For now, I’ll keep praying for God to form me, get an elevator speech and then practice it, and work at telling and weaving God’s story with my story.
*For simplicity’s sake, all references to liberal and conservative are broad generalizations of political and theological views. These two categories do not accurately reflect the spectrum of divergent and diverse views held by people. Even many of my particular social and theological views are probalby considered conservative.
Karl,
ReplyDeleteThank you SO much for posting this. I definitely understand your situation, as I find myself so often in the same. The church in which I work is significantly more conservative than I am (and I would place myself as a left-leaning moderate), and I've had to address similar questions. I tend to avoid the issue, because so often what people come away hearing is "That person thinks differently than me".

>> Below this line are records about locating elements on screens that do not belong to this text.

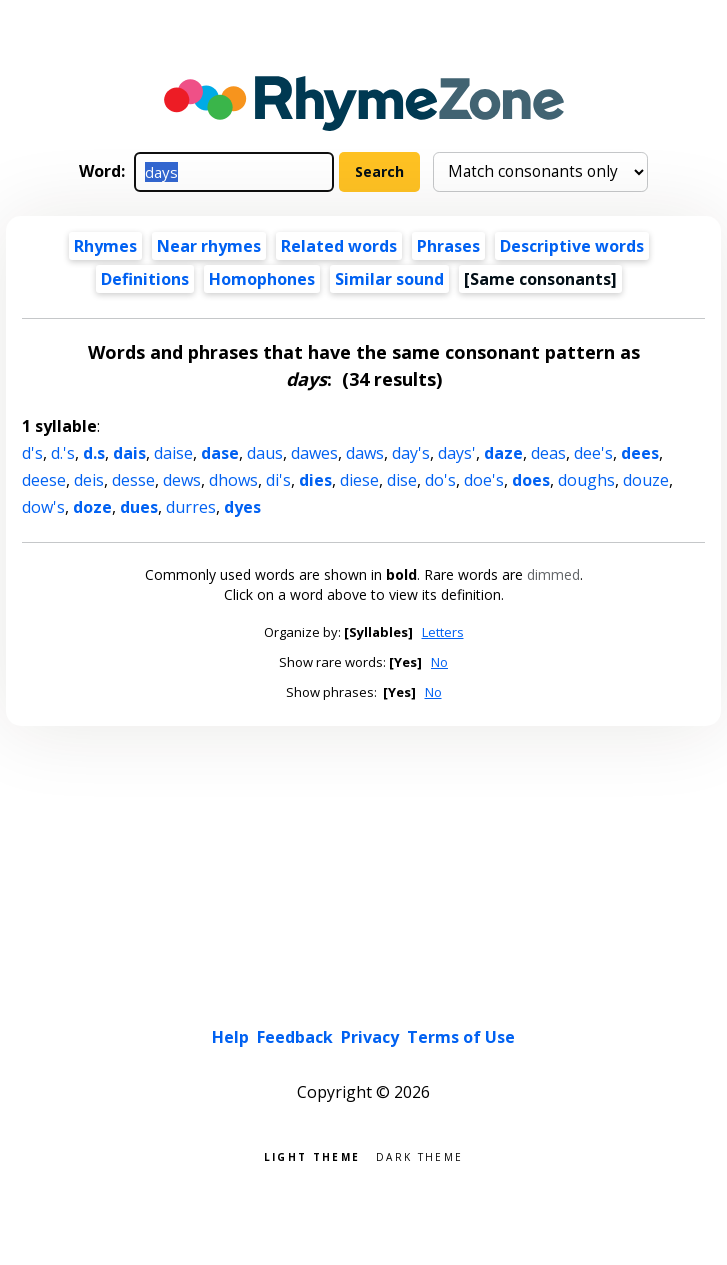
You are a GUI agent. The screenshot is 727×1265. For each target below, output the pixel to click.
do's (440, 480)
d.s (94, 453)
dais (129, 453)
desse (133, 480)
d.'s (63, 453)
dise (402, 480)
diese (359, 480)
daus (265, 453)
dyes (242, 507)
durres (191, 507)
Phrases (448, 246)
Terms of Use (461, 1037)
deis (89, 480)
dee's (593, 453)
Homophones (262, 279)
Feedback (295, 1037)
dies (315, 480)
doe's (484, 480)
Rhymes (105, 246)
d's (32, 453)
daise (173, 453)
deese (44, 480)
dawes (314, 453)
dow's (43, 507)
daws (365, 453)
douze (646, 480)
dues (139, 507)
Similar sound (389, 279)
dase (220, 453)
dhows (233, 480)
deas (548, 453)
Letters (443, 632)
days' (457, 453)
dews (182, 480)
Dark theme (419, 1155)
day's (411, 453)
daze (503, 453)
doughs (586, 480)
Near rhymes (209, 246)
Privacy (370, 1037)
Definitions (145, 279)
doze (92, 507)
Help (230, 1037)
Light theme (312, 1155)
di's (278, 480)
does (531, 480)
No (439, 662)
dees (640, 453)
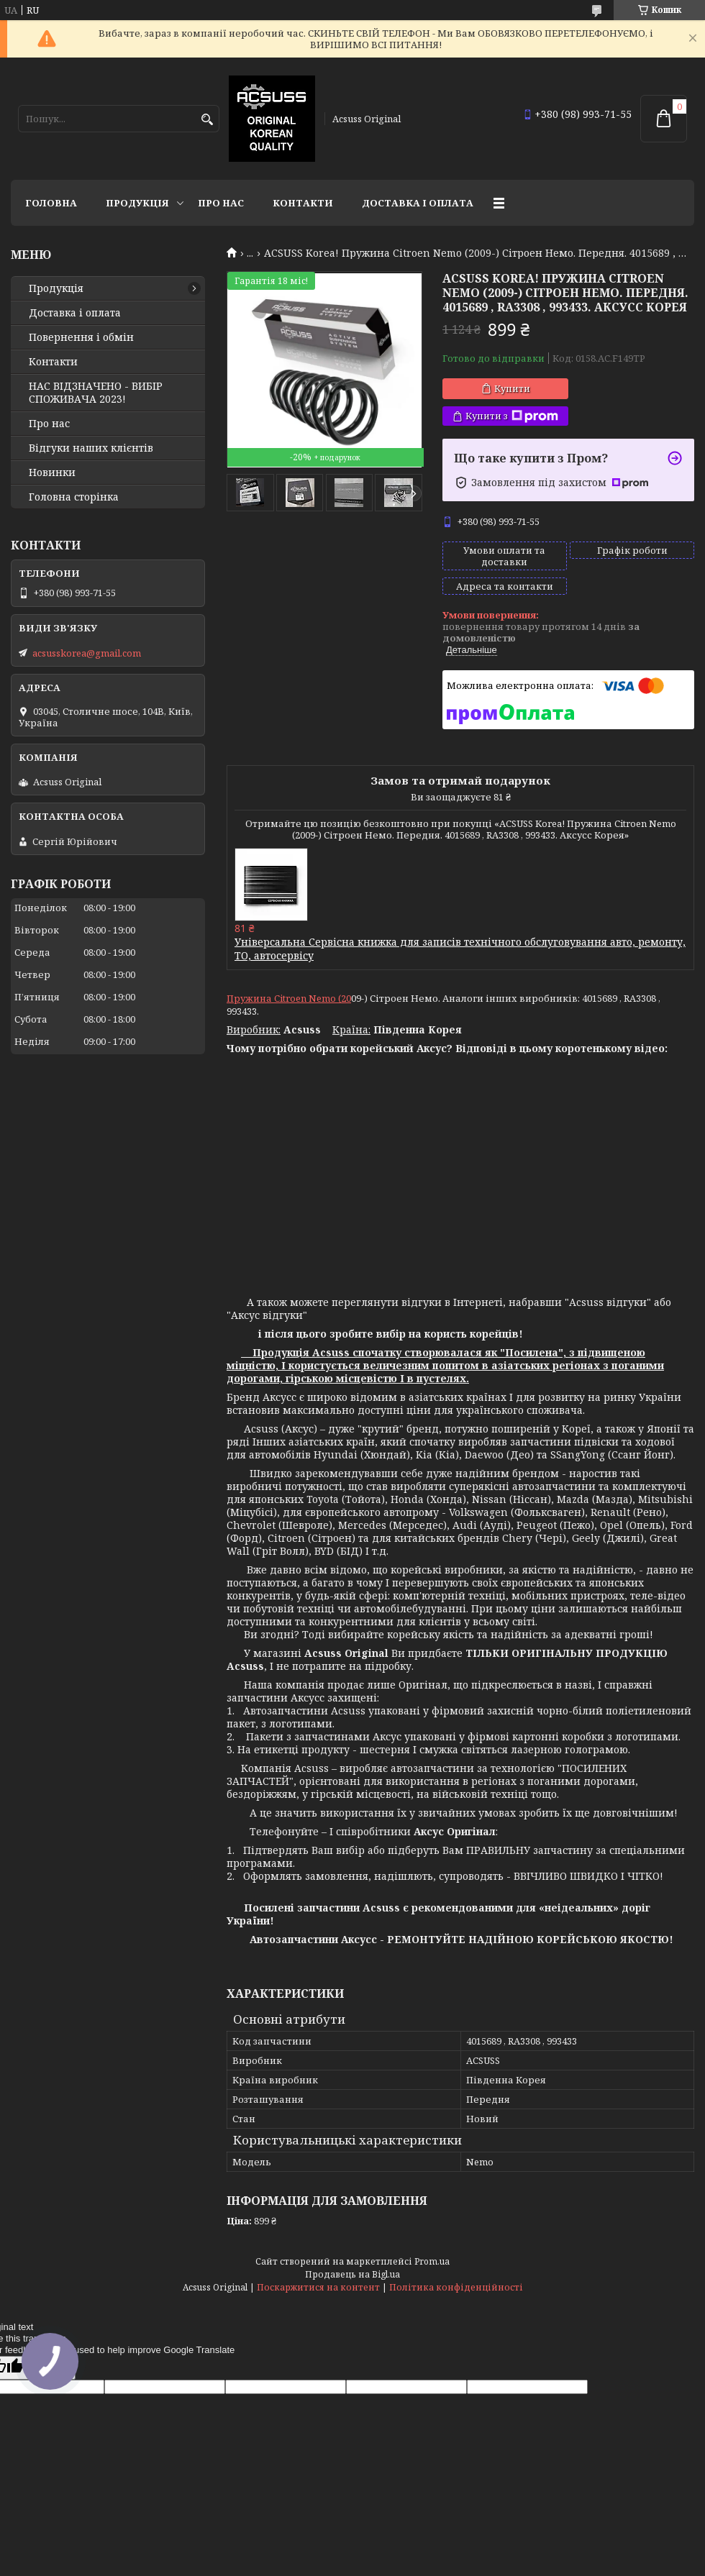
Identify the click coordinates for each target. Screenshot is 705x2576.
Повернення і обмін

But back to my point- thanks for putting into words something I've been mentally chewing on for quite a while- how to tell people what I believe, what I try to live (on my good days) without closing the door to future, more fruitful conversations. I've always admired the way you live what you believe. Keep it up, my friend.
-Corey
Karl,
ReplyDeleteI read your blog post immediately before reading one of my friends' blogs, and I was struck with the juxtaposition:
She says, "It is far better to be disliked for who you truly are than it is to be loved for something that you aren't."
(http://five-small-stones.blogspot.com/2009/07/likes-me-likes-me-not.html)
Thank you for being who you truly are, even if it sometimes comes out awkwardly!
Diane
Karl-
ReplyDeleteI feel the same way. How much do you share - when you are aware that your conversation partner probably doesn't share the same thoughts as you?
As someone who AVOIDS confrontation I can tell you that many times during the week at camp meeting (especially at meal times) I found some way to stuff food in my mouth. But I felt bad about doing it. I didn't necessarily agree with what they were saying - but didn't feel that I had the "right" to tell these (older) adults that I didn't believe what the pastor said was right...
I continue to struggle - and I'm glad you didn't just try to avoid the conversation
Corey, Thanks again for the comment. I'm glad this resonated with you
ReplyDeleteDiane, I think the quote is good to remember. Thanks for sharing it. For me it's sometimes difficult to live that quote out in a short period of time.
Amanda, I'm glad I'm not the only one who feels this way sometimes. It's a touch balance that requires a great deal of wisdom. But sometimes I think we're called to courageously speak up, even when it's not the wisest thing to do. All the best.